This is a follow-up of this question.
Let $\tilde V, \tilde W$ be two isomorphic real vector bundles of rank $k$ over a smooth manifold $M$.
Suppose there exist isomorphic subbundles $V \subseteq \tilde V,W \subseteq \tilde W$ of rank $k-1$, i.e $V \cong W$.
Question: Is it true that $\tilde V/V \cong \tilde W/W$? (are the quotients isomoprhic?)
If $\tilde V,\tilde W$ are orientable, then the answer is positive, as explained here. I wonder what happens if we don't assume they are orientable.

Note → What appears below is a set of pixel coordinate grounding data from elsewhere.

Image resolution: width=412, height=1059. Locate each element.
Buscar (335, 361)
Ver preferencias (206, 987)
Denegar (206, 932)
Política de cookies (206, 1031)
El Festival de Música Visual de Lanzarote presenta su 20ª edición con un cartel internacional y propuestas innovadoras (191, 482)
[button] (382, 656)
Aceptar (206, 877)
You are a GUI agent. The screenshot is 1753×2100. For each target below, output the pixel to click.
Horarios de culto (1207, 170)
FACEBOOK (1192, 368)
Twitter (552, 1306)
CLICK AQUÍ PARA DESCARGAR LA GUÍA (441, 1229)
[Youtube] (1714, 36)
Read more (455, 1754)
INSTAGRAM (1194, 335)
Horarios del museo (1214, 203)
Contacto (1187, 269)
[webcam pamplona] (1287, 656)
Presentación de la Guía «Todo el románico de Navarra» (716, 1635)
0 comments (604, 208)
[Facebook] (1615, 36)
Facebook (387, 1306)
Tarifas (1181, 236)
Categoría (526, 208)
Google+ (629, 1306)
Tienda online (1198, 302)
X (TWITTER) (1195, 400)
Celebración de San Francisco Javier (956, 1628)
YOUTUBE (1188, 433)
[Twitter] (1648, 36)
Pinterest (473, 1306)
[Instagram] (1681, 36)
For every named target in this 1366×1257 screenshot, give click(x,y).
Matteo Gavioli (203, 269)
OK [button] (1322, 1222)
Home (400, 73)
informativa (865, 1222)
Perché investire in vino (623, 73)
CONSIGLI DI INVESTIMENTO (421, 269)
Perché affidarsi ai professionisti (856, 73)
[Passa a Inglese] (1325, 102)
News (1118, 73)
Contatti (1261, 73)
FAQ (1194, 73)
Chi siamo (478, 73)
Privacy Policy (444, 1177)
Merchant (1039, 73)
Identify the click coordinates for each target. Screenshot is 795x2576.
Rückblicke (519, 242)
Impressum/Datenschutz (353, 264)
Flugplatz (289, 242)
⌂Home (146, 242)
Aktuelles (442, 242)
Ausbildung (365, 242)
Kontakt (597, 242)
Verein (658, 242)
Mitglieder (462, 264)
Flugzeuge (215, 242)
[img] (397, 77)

Yes, if you assume $\tilde{V}$ and $\tilde{W}$ are isomorphic then the quotients are isomorphic. This follows from a computation with Stiefel-Whitney classes: we have
$$w(\tilde{V}) = w(V) w(L_1) = w(\tilde{W}) = w(W) w(L_2)$$
where $L_1, L_2$ are the quotients, from which it follows that $w(L_1) = w(L_2)$, hence $L_1$ and $L_2$ are isomorphic. With no hypotheses on the codimension what we get is that the quotients have the same Stiefel-Whitney classes, which is weaker in general than being isomorphic, but is equivalent for line bundles.